The O(n) Club: Vertical Order Traversal of a Binary Tree — Columns, Chaos, and Why BFS Wins
⚡ TL;DR
Want to print a binary tree column by column (left to right, top to bottom within columns)? Ignore DFS daydreams—BFS plus a Map is your BFF. Here’s the gossipy Java skeleton:
// BFS vertical order quickie Queue<Pair<TreeNode, Integer>> queue = new LinkedList<>(); Map<Integer, List<Integer>> colTable = new HashMap<>(); queue.offer(new Pair(root, 0)); while (!queue.isEmpty()) { Pair<TreeNode, Integer> entry = queue.poll(); // add entry.getKey().val to colTable.get(entry.getValue()) // add kids with col-1, col+1 }
🧠 How Devs Usually Mess This Up
Confession: Most devs try DFS and then spend an afternoon playing whack-a-bug with the ordering rules. DFS explores all the wrong places at the wrong times, so your verticals come out organized like my desk (read: not at all). People also blunder by:
- Forgetting columns can be negative, aka, the left wing of your tree doesn’t vanish into the upside down.
- Ignoring that nodes at the same spot (column & row) may need order-by-value magic.
- Confusing different specs—sometimes it’s BFS order, sometimes value-order per column. Interviewers love variety, right?
🔍 What’s Actually Going On
Your binary tree’s a mini Manhattan. The root stands at column 0, row 0, owning Central Park. Go left? That’s column-1, one row down. Go right? You guessed it: column+1. Nodes stack in columns; rows (a.k.a. distance from the root) sort top-to-bottom. If you want vertical order that doesn’t look like alphabet soup, BFS walks floor-by-floor, so nodes at the same level get listed in glorious left-to-right order.
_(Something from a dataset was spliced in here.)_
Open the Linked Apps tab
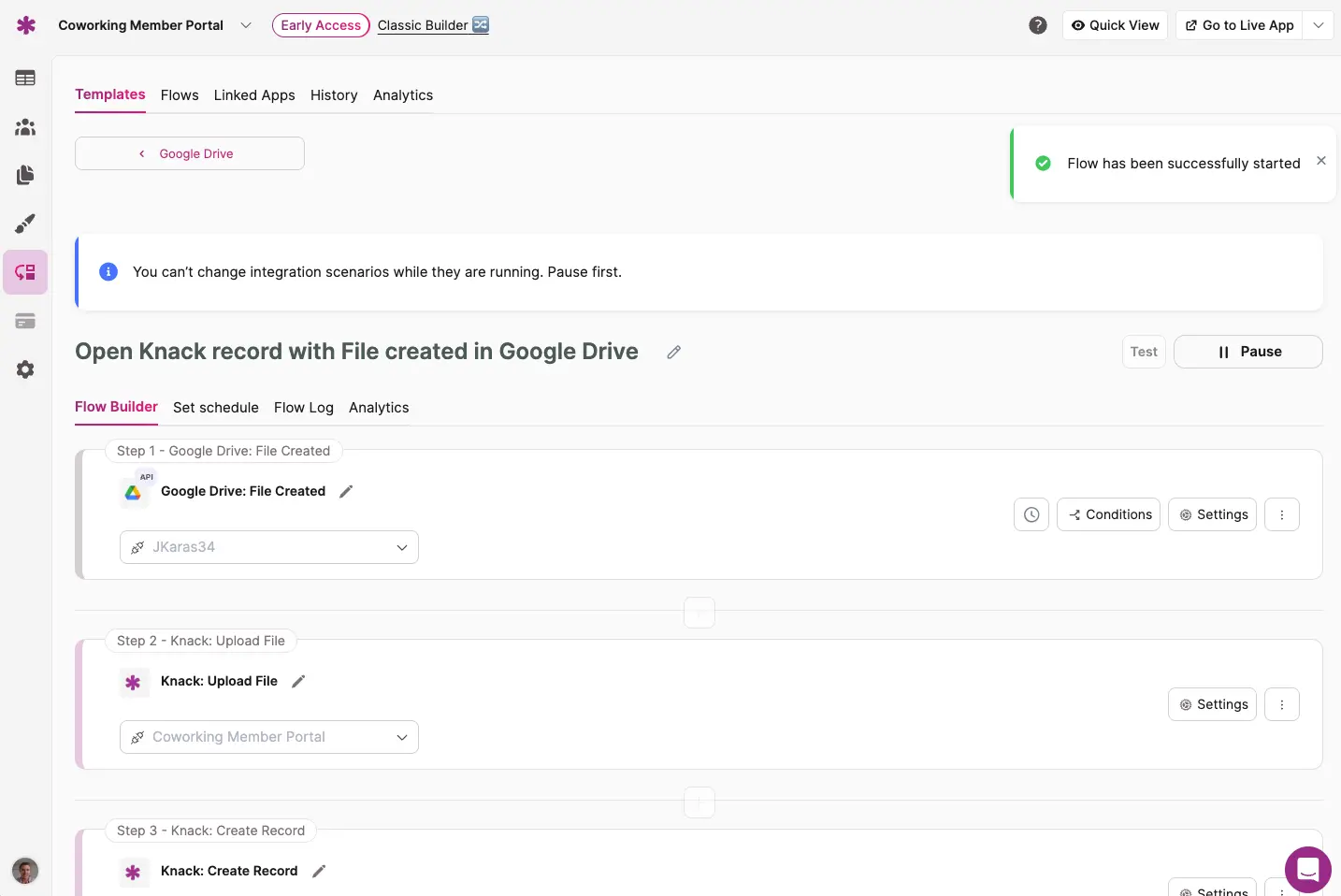 pos(254,95)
Use a Map: column index → list of values. Blend with BFS for level order, and you’ve got skyline architecture worthy of LeetCode Zillow.
🛠️ PseudoCode
- Create a HashMap: key = column, value = list of values at that column
- Slap the root into a BFS queue with column 0
- Track minCol and maxCol as you go (trust me, you’ll need them for output range)
- BFS loop: for each node, drop its value into the column’s list, add left child with col-1, right child with col+1. Tweak min/max col champs.
- After the loop, walk from minCol to maxCol; that’s your output
// Java pseudo-for-humans
Map<Integer, List<Integer>> columns = new HashMap<>();
Queue<Pair<TreeNode, Integer>> queue = new LinkedList<>();
int min = 0, max = 0;
queue.offer(new Pair(root, 0));
while (!queue.isEmpty()) {
var p = queue.poll();
TreeNode node = p.getKey();
int col = p.getValue();
columns.computeIfAbsent(col, k -> new ArrayList<>()).add(node.val);
min = Math.min(min, col); max = Math.max(max, col);
if(node.left != null) queue.offer(new Pair(node.left, col-1));
if(node.right != null) queue.offer(new Pair(node.right, col+1));
}
for(int i = min; i <= max; i++) output.add(columns.get(i));
💻 The Code
// Full Java solution
class Solution {
public List<List<Integer>> verticalOrder(TreeNode root) {
List<List<Integer>> result = new ArrayList<>();
if (root == null) return result;
Map<Integer, List<Integer>> colMap = new HashMap<>();
Queue<Pair<TreeNode, Integer>> queue = new LinkedList<>();
queue.offer(new Pair(root, 0));
int min = 0, max = 0;
while (!queue.isEmpty()) {
Pair<TreeNode, Integer> p = queue.poll();
TreeNode node = p.getKey();
int col = p.getValue();
colMap.computeIfAbsent(col, k -> new ArrayList<>()).add(node.val);
min = Math.min(min, col);
max = Math.max(max, col);
if (node.left != null) queue.offer(new Pair(node.left, col-1));
if (node.right != null) queue.offer(new Pair(node.right, col+1));
}
for (int i = min; i <= max; i++) {
result.add(colMap.get(i));
}
return result;
}
}
// Use javafx.util.Pair or roll your own simple Pair class
⚠️ Pitfalls, Traps & Runtime Smacks
- Overlapping nodes (same column, same row): Some specs say to sort by value—so if that comes up, group (row, value) pairs then sort by row then by value.
- Off-by-one column handling: Your far-left column might be -17. Don’t start at 0 by default.
- DFS trickery: DFS is faster to type, slower to debug in this case.
- Complexity: O(n) overall if you trust your map, plus a smidge for final sorting if column values overlap.
🧠 Interviewer Brain-Tattoo
“If you treat DFS like duct-tape, expect leaks. For columnar order, BFS is the city planner; DFS is the guy drawing random doodles on the blueprint.”